● **YOUR ASSIGNMENT**: Which lines below hold the word "will"? Report each one.

--- TASK INPUTS Enclosed Below ---

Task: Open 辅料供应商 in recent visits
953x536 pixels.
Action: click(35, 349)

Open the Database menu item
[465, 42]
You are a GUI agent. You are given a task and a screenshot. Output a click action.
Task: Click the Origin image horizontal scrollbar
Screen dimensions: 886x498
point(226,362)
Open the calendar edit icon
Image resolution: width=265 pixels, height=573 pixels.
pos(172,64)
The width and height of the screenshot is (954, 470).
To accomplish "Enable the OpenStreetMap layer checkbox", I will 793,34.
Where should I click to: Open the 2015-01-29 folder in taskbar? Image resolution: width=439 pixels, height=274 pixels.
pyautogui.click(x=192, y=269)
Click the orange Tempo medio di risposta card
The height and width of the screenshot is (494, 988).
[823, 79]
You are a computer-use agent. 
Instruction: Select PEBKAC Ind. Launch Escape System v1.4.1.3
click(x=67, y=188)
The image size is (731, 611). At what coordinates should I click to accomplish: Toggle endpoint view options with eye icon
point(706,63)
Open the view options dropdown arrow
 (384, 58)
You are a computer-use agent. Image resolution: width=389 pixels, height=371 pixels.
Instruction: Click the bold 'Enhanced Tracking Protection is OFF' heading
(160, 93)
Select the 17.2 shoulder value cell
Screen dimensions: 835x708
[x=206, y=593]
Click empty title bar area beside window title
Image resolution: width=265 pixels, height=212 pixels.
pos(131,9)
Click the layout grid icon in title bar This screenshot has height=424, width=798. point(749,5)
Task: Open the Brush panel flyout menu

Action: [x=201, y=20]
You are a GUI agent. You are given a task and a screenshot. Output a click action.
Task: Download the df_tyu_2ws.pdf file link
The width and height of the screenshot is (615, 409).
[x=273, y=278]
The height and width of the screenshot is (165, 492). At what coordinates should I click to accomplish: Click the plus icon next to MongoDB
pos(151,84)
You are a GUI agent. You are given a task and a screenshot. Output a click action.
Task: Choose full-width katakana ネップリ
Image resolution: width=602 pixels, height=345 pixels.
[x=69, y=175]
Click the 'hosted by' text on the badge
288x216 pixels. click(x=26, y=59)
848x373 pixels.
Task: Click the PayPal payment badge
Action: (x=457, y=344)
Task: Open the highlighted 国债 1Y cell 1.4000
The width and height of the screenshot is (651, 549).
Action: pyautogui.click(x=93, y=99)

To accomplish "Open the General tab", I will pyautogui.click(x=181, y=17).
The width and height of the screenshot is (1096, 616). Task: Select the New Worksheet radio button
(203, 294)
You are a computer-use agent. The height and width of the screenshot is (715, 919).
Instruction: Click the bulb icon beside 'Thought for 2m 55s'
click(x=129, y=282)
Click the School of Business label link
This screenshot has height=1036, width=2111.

--- End of Enclosed TASK INPUTS ---

● **RESPONSE BOX**:
To accomplish "Enable the OpenStreetMap layer checkbox", I will 793,34.
To accomplish "Open the General tab", I will pyautogui.click(x=181, y=17).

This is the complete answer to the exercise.